Site de l’artiste Anne-Marie Durou
« La variété est une grande et merveilleuse loi de la nature ; c’est elle
qui distingue ses productions de celles de l’art et c’est pour
l’imiter que souvent l’homme déploie en vain ses plus grands efforts. »
Horst Bredekamp, Les Coraux de Darwin,
Les Presses du réel , 2008, p. 51/53
[1]
Renversement : j’ai senti qu’il y avait, avec ce dernier mot du livre Les Coraux de Darwin, quelque chose qui m’attendait, un peu plus loin et très près de ma lecture. Le sentiment d’un appareillage, non d’un but, m’a menée au FRAC Aquitaine où
l’exposition de Jean-François Dumont, Caprice des jeux [partie 2], dessine ses ramifications au-deçà des baies vitrées qui ouvrent leurs points de partance à l’intérieur d’un bassin à flot.
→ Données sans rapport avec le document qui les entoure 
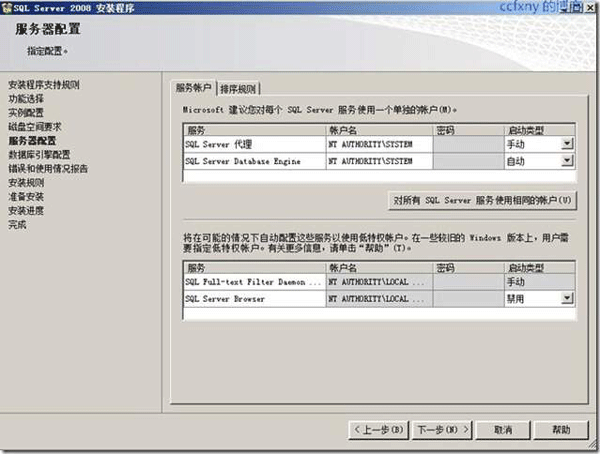600x454 pixels.
Task: Click 实例配置 in the left step list
Action: (27, 113)
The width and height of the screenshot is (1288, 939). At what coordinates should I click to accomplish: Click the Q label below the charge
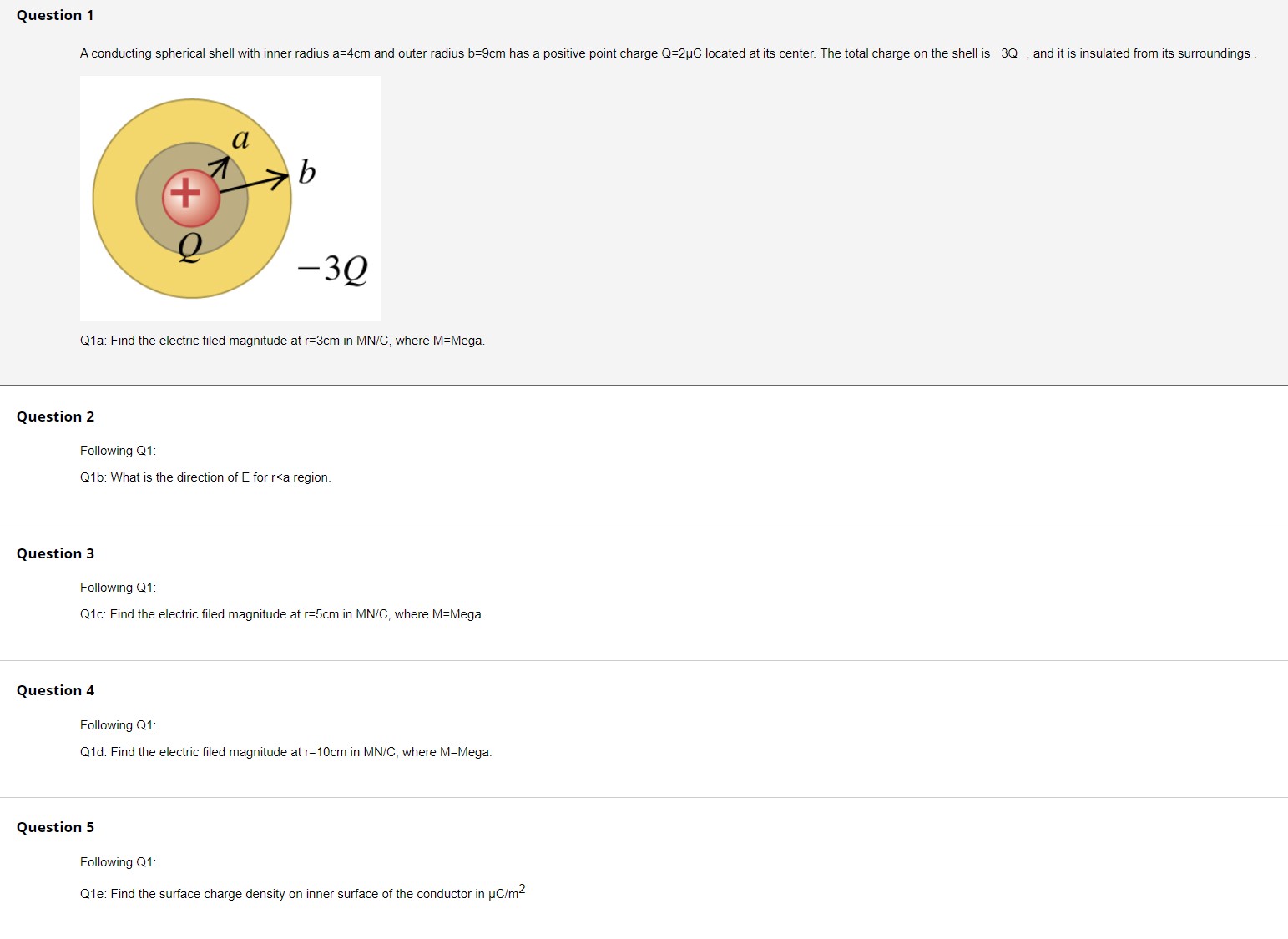pos(190,247)
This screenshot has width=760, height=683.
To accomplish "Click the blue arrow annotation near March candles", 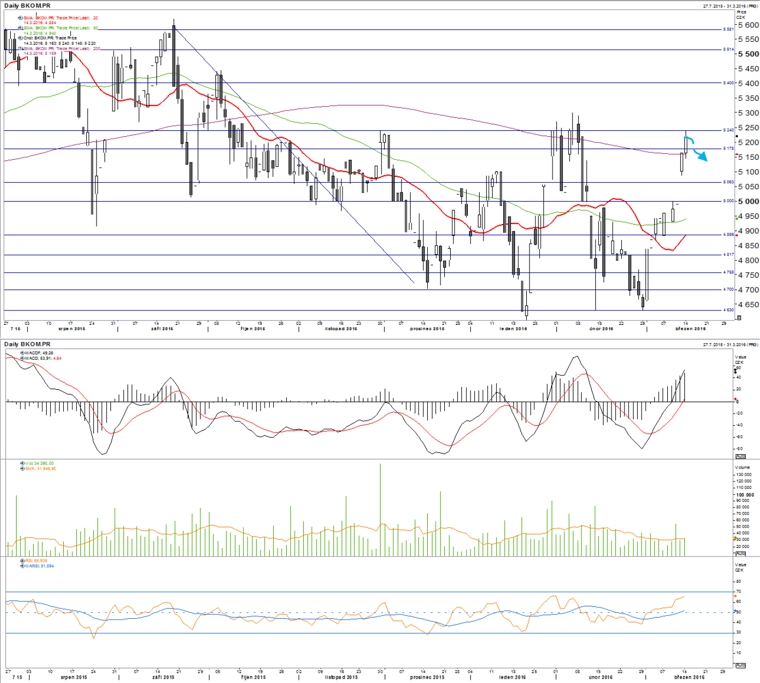I will click(696, 148).
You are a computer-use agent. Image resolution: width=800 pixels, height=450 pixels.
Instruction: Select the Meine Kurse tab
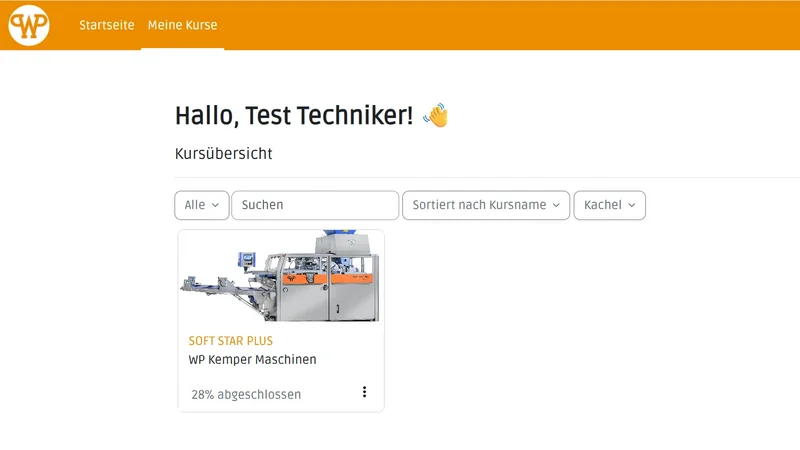coord(183,25)
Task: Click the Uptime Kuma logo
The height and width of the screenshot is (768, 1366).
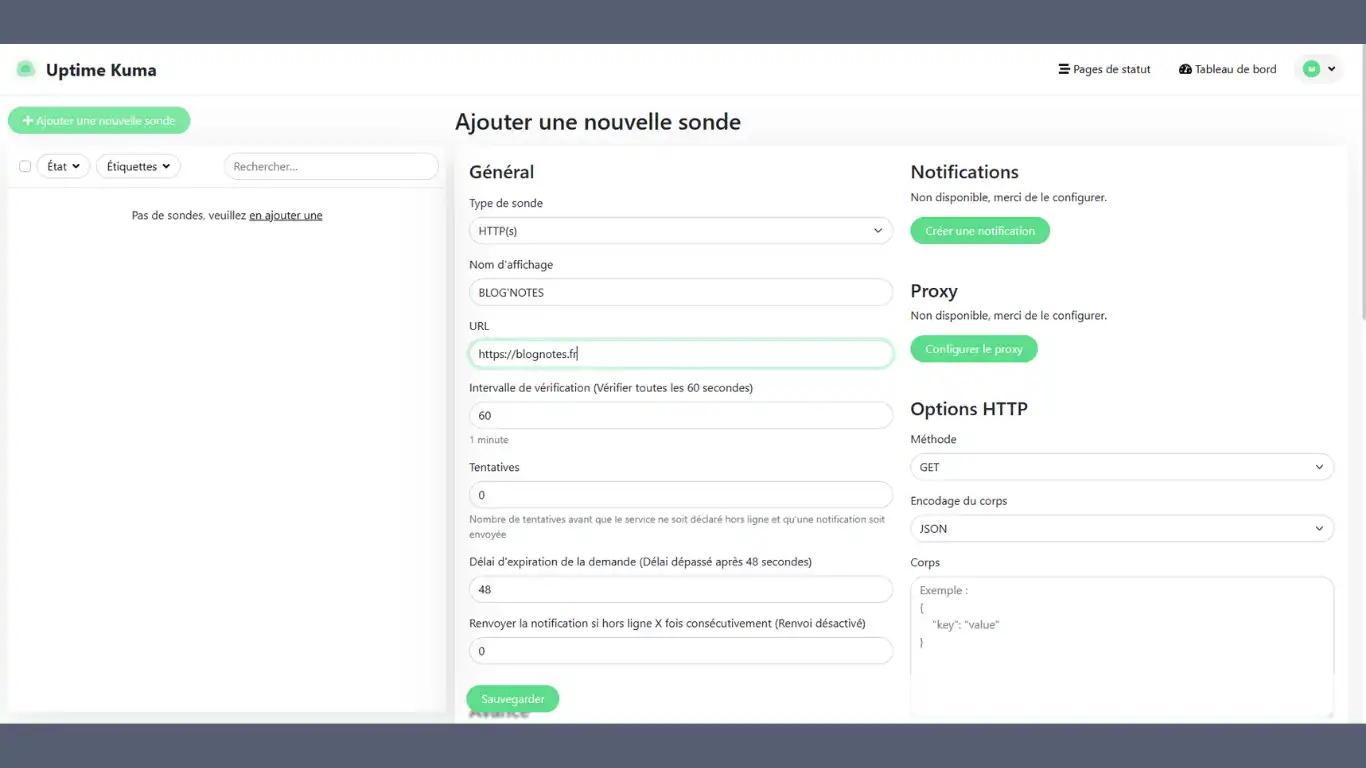Action: click(x=27, y=69)
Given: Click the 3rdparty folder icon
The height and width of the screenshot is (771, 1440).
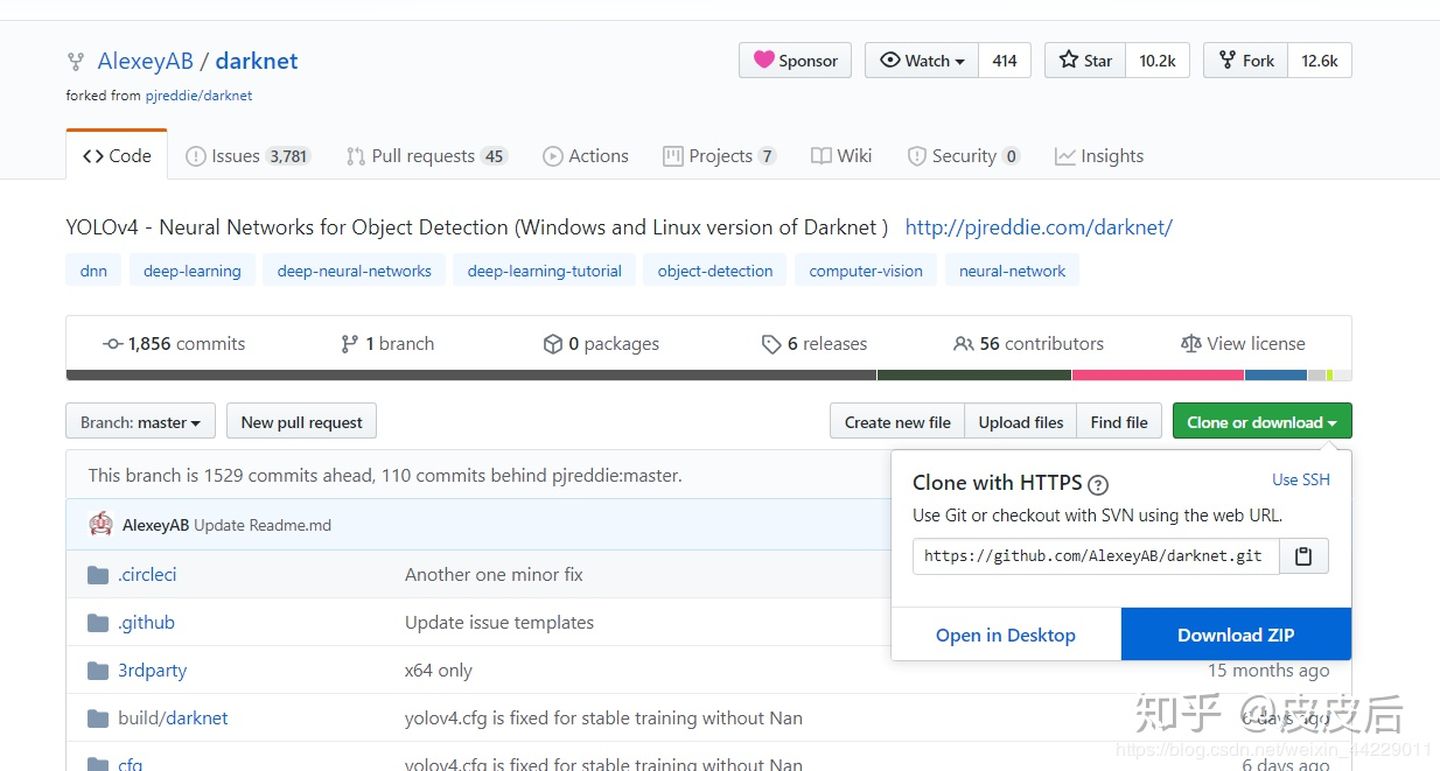Looking at the screenshot, I should point(97,671).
Darwin avait un faible pour les formes mouvantes et les foisonnements multidirectionnels du corail. Mâche ! d’Anne-Marie Durou, sculpture en coton tricoté et silicone présentée dans l’espace d’exposition du hangar G2, agitée de mouvements divers, buissonneux, capricieux, semble relever d’un même penchant. [2]
Une inclinaison qui fait dire au commissaire : « Je déplace juste un peu les lignes ». Un déplacement qui se joue d’abord relativement à Caprice des jeux [partie 1], première partie de l’exposition avec un commissariat de Claire Jacquet, directrice du FRAC. [3]
Comme on le sait depuis Lucrèce les yeux n’ont pas été faits pour voir. Mais parce que j’ai des yeux et ne tenant pas en place face à Mâche !, je me suis mise à marcher autour de l’œuvre, parce qu’ayant aussi des jambes, j’ai pu tenir mes yeux à la disposition de mes petits pas circulaires, hésitants et désordonnés et regarder longtemps la sculpture d’Anne-Marie Durou. Et l’on se met à voir la vie devant laquelle on passait sans regard.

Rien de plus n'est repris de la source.